To avoid damage by static discharges or by the influence of static electricity it is necessary that the voltages on the surfaces of materials near microelectronic devices (conducting and insulating) remain low. For some microelectronic devices and systems (e.g. magnetoresistive disc drive heads) it is considered desirable to limit maximum voltages to no more than 10-20V in relation to a Human Body Model equivalent discharge [1]. Reliable control of surface voltage is often not easy, particularly in environments such as cleanrooms, because many materials need to be plastics for cleanliness and chemical resistance performance. A particular concern in cleanrooms is the garments worn by personnel.

Electrostatic charge is transferred between materials when these contact or rub against each other. The influence of surface charge on items nearby relates both to the voltage on the surface (in relation to the opportunity for static discharges) and to the local electric fields that arise (in relation to induced charge effects). The question to be addressed in thus how to assess the risk from charge retained on materials and how to judge if particular materials will, or will not, give rise to risks or problems. Where it is necessary to drain charge from a conductor in contact (such as a person standing on flooring), where there is risk of spark discharge ignition of flammable gases (incendivity) or where there is need to protect against nearby electric field transients (shielding) then other requirements and test methods need to be used.

Resistivity measurements can be appropriate for material assessment in a number of situations - e.g. for flooring and footwear, when the need is to drain charge from a conductor (such as a person) in contact. Where problems arise from static charge retained on a material itself then a measurement of resistivity is usually quite inappropriate. Resistivity indicates the fastest route for charge migration, whereas for charge retention it is the slowest route for migration that is relevant. Charge decay measurement is appropriate in such situations. However, it is important that a suitable method is used that is shown to give results that match to the decay of triboelectrically generated charge [2,3]. It is to be noted that Federal Test Standard 101C, Method 4046 does not achieve this [3]. For a material to be acceptable the charge decay time needs to be sufficiently short compared to the time of mechanical actions of charge separation so that no significant surface voltage can occur - even as a transient. Decay times below ˝s have been suggested as suitable [4]. However, recent studies (see below) have shown that appreciable surface voltages can still occur transiently at rubbing of common materials, even when decay times are as short as 0.2s [5,6].

Fabrics for personal protective clothing and cleanroom garments are usually constructed to include conductive threads.
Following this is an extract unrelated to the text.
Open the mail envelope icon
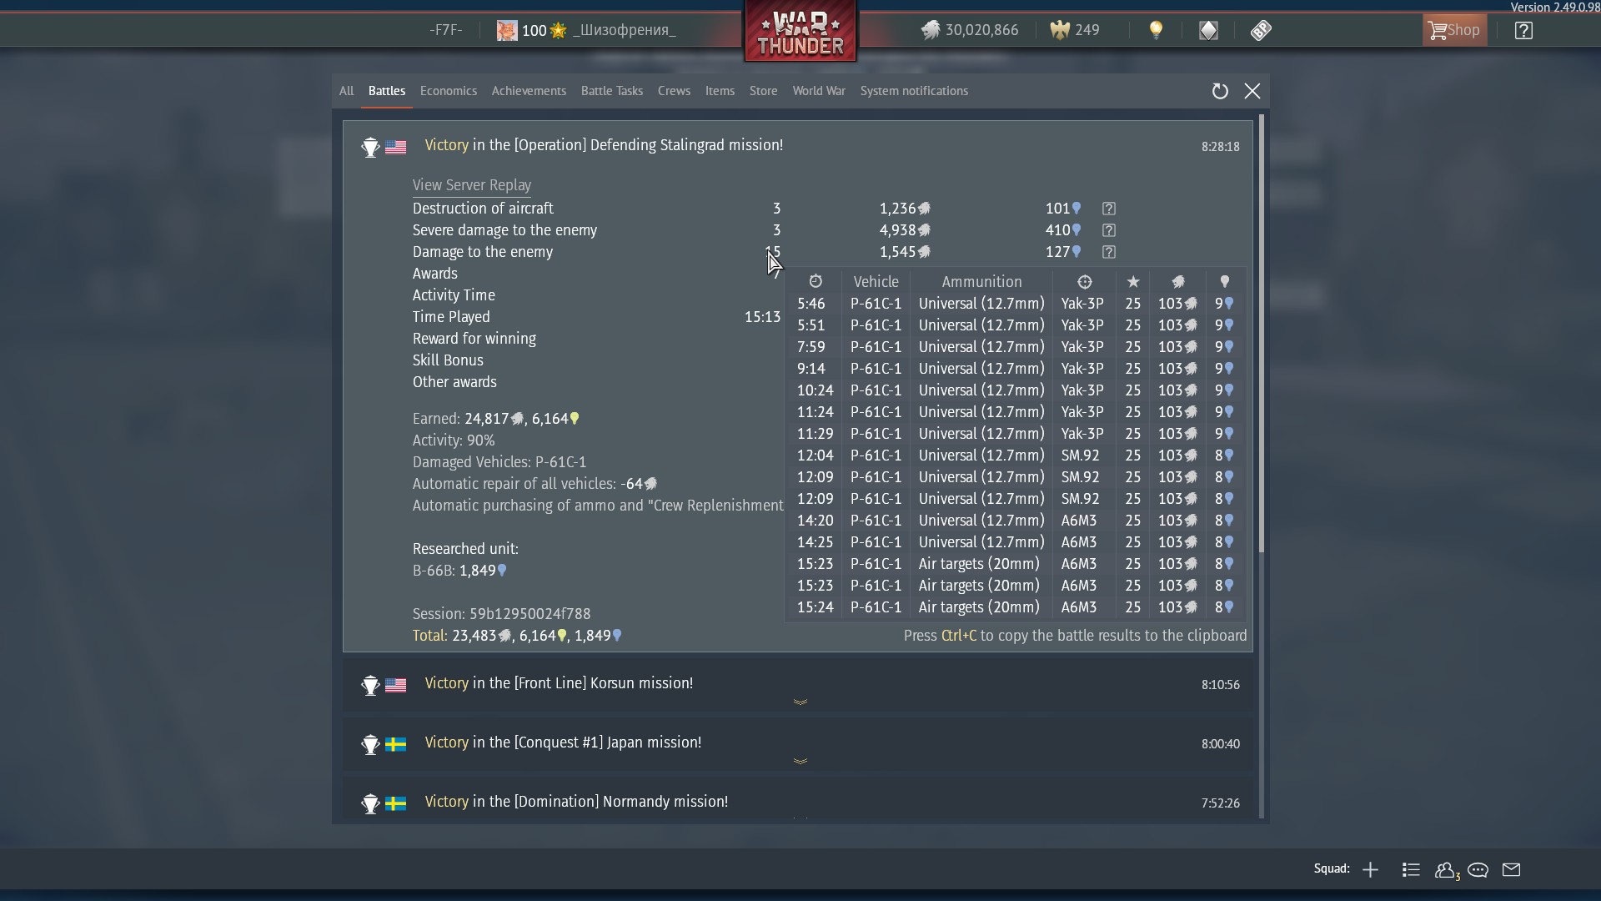click(1512, 870)
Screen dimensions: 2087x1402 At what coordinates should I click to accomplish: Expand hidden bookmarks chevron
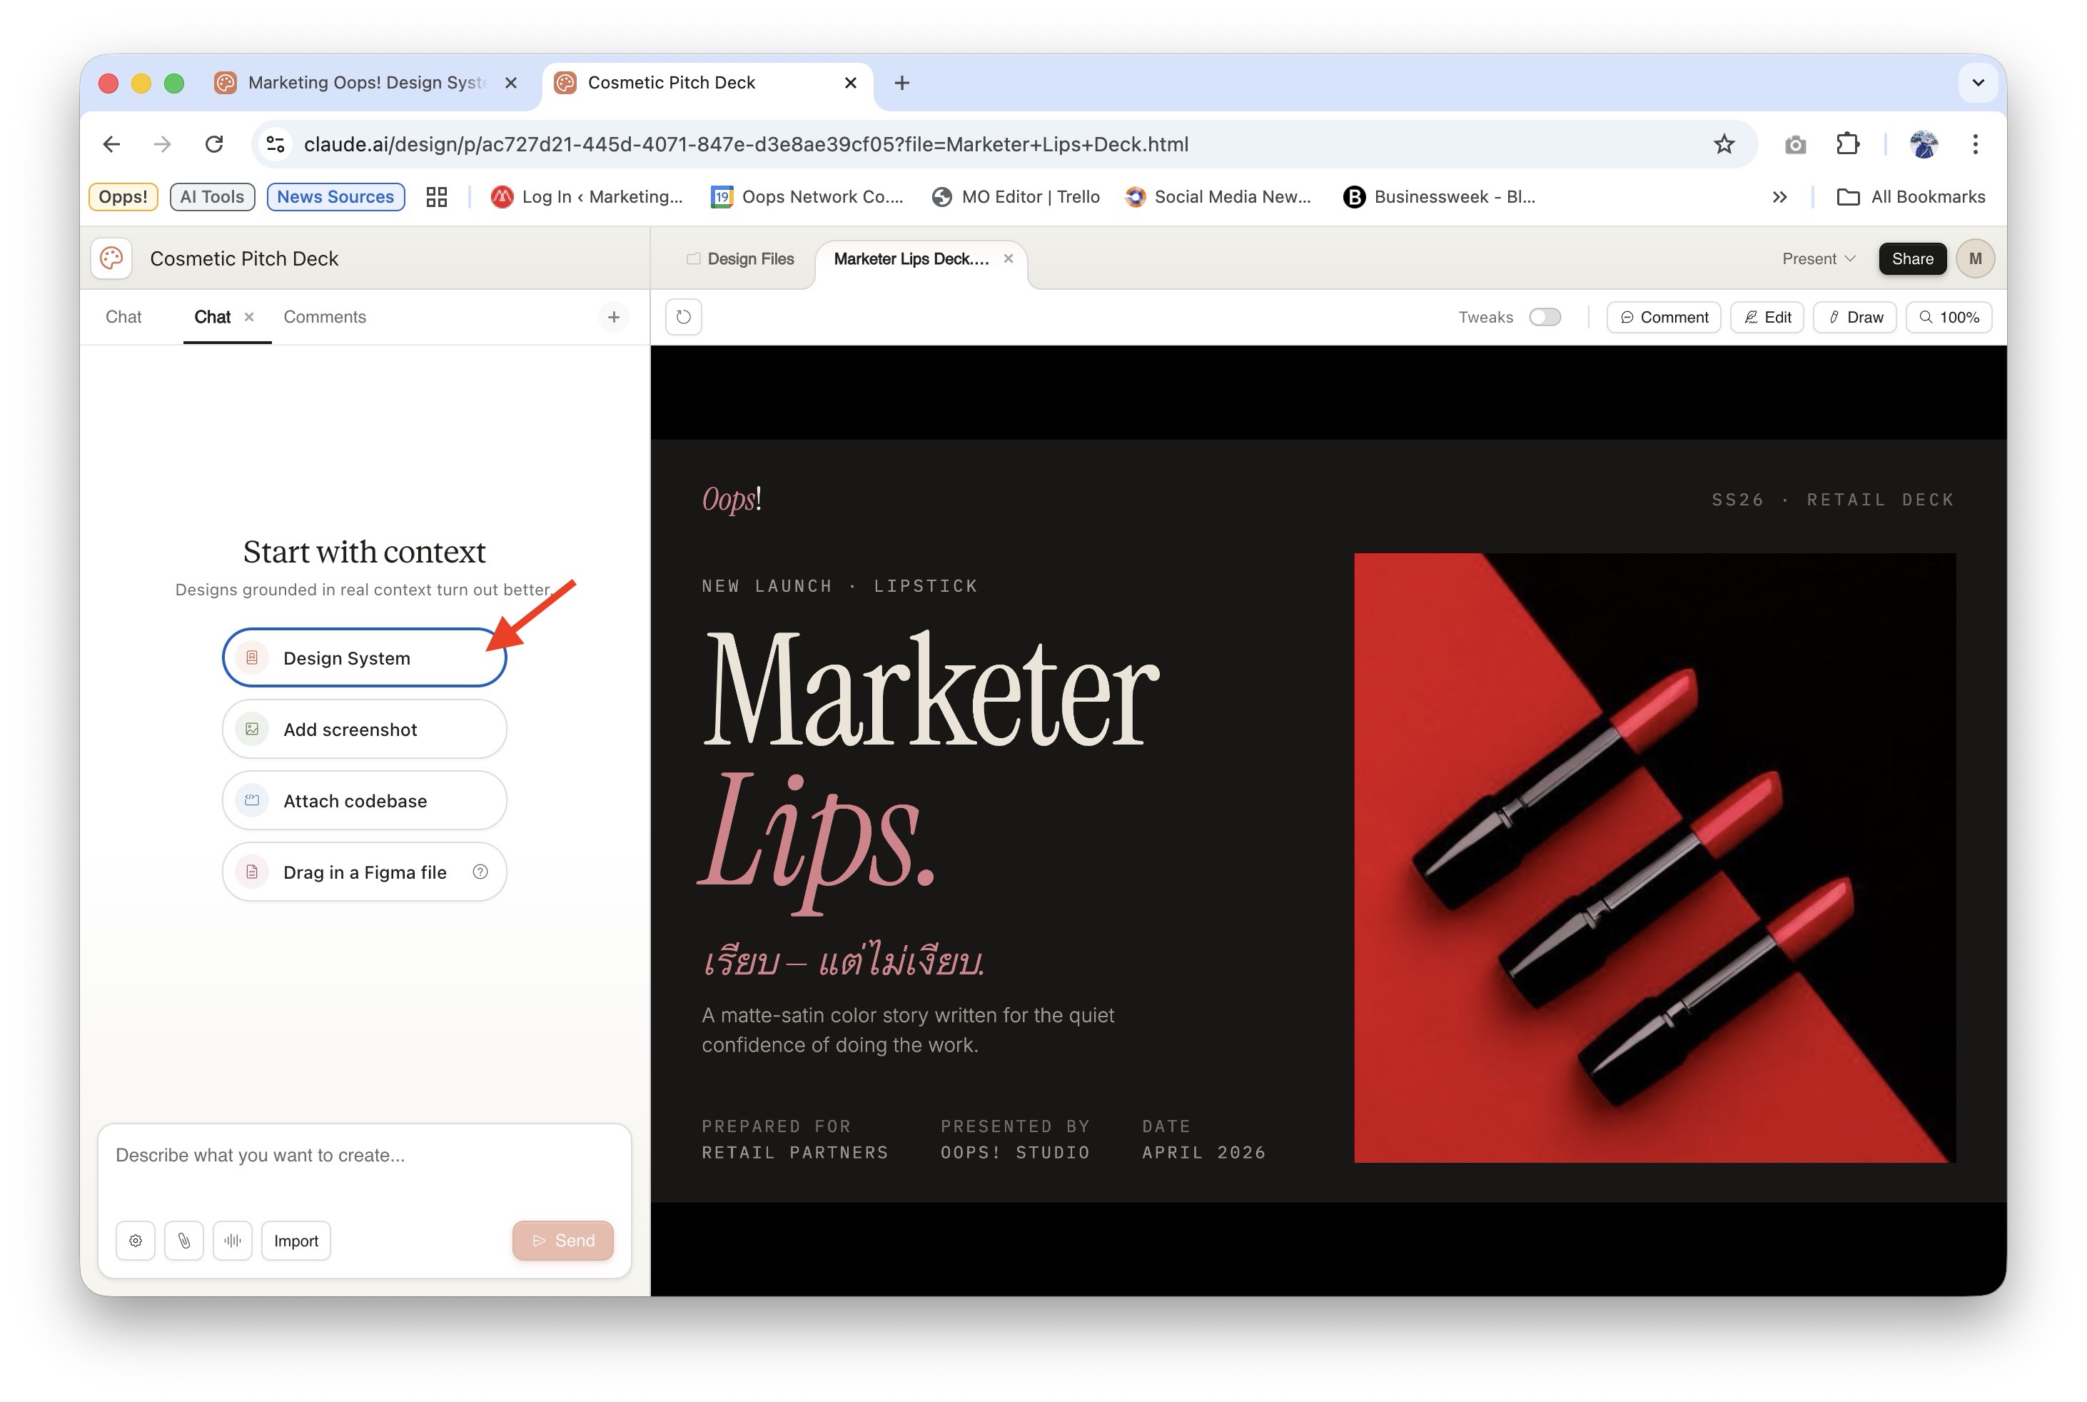coord(1779,197)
The aim of these threads is to limit the influence of surface charges on nearby items by proximity to internal 'earthy' conductors. This capacitance coupling to internal conductors acts to limit the surface potential. A low fabric surface potential will avoid risks of damage by direct electrostatic discharge and by indirect induction effects. If the 'conductive threads' have a 'core conductivity' in an insulating sheath there is no opportunity for sensible assessment by resistivity measurement. For cleanroom garments the basic fabric is usually polyester, so charge decay times are likely to be very long - unless the fabric has been treated with an 'antistat' finish. With such materials neither resistivity nor charge decay measurement will give a fair assessment of performance and the ability to avoid risks from surface static charge.